Hoe een gistcel zijn eiwitskelet in elkaar zet

Nederlandse, Duitse en Amerikaanse fysici en celbiologen hebben achterhaald hoe een gistcel zijn inwendige skelet opbouwt. Twee verschillende soorten ‘eiwitmachientjes’ zijn essentieel, zo melden Marcel Janson (VU Amsterdam) en collega’s in het omslagartikel van het nieuwste nummer van Cell.
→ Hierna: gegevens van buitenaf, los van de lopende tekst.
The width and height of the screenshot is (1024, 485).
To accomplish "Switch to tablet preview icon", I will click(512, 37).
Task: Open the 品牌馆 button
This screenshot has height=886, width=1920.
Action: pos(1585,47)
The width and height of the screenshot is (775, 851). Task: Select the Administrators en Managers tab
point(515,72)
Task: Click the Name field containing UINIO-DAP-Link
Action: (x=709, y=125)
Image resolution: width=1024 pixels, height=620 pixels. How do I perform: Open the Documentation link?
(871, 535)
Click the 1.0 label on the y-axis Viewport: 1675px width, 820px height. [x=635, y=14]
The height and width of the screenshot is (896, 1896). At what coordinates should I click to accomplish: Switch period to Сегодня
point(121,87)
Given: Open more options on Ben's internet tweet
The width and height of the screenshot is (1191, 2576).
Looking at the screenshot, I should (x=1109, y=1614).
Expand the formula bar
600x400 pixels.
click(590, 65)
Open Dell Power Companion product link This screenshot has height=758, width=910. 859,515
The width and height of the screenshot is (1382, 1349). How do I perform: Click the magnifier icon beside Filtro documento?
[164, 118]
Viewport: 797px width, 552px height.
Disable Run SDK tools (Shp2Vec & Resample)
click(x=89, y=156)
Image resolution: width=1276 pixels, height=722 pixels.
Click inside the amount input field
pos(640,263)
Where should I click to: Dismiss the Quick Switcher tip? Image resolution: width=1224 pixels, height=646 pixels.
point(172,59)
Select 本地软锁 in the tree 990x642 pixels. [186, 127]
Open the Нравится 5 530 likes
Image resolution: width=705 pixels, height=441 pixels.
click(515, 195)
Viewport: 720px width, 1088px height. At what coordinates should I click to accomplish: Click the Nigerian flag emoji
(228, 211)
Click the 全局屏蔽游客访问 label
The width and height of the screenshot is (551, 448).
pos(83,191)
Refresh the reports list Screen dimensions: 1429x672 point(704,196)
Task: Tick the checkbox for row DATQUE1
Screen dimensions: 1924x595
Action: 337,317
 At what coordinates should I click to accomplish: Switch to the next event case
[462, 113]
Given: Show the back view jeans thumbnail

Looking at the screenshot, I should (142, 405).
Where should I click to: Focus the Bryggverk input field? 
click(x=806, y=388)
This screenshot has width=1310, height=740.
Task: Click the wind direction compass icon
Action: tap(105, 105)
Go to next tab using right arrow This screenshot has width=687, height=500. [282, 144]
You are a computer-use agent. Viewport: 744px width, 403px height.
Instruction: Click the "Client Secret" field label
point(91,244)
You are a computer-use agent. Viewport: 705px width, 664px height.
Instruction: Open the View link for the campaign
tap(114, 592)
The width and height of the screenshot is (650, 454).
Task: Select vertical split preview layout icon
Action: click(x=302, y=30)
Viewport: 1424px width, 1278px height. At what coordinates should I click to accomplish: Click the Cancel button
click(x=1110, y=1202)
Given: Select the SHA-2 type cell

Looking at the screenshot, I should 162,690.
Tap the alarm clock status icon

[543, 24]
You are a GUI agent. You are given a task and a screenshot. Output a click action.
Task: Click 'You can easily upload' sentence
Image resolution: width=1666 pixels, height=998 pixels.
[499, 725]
Het inwendige skelet bestaat uit draadachtige structuren, zogeheten microtubuli. Het geeft de cel zijn stevigheid en een beperkte flexibiliteit. Maar het dient ook als een soort intern spoorwegnet waarlangs weer andere eiwitten lopen, die allerlei stoffen vervoeren.

Bij de assemblage-machientjes blijkt het te gaan om zogeheten ‘motor-eiwitten’, die de draden langs elkaar kunnen laten schuiven, en ‘rem-eiwitten’, die dwarsverbindingen tussen de draden amken en zo het schuiven tegengaan. Vergelijkbare machientjes zorgener overigens voor dat bij een celdeling het genetisch materiaal netjes over beide helften wordt verdeeld.

Uit het onderzoek blijkt allereerst dat de motor-eiwitten alleen op de uiteinden van skeletdraden voorkomen. De rem-eiwitten zitten tussen de draden in, en kunnen alleen draden koppelen die in tegengestelde richtingen lopen.

Met deze kennis in het achterhoofd is een computermodel gemaakt van het skelet. Hierin blijken alle draden naar het dichtstbijzijnde uiteinde van de cel te wijzen, net als in de echte gistcel. Aan het uiteinde van de cel geven de draden aan waar celgroei moet plaatsvinden.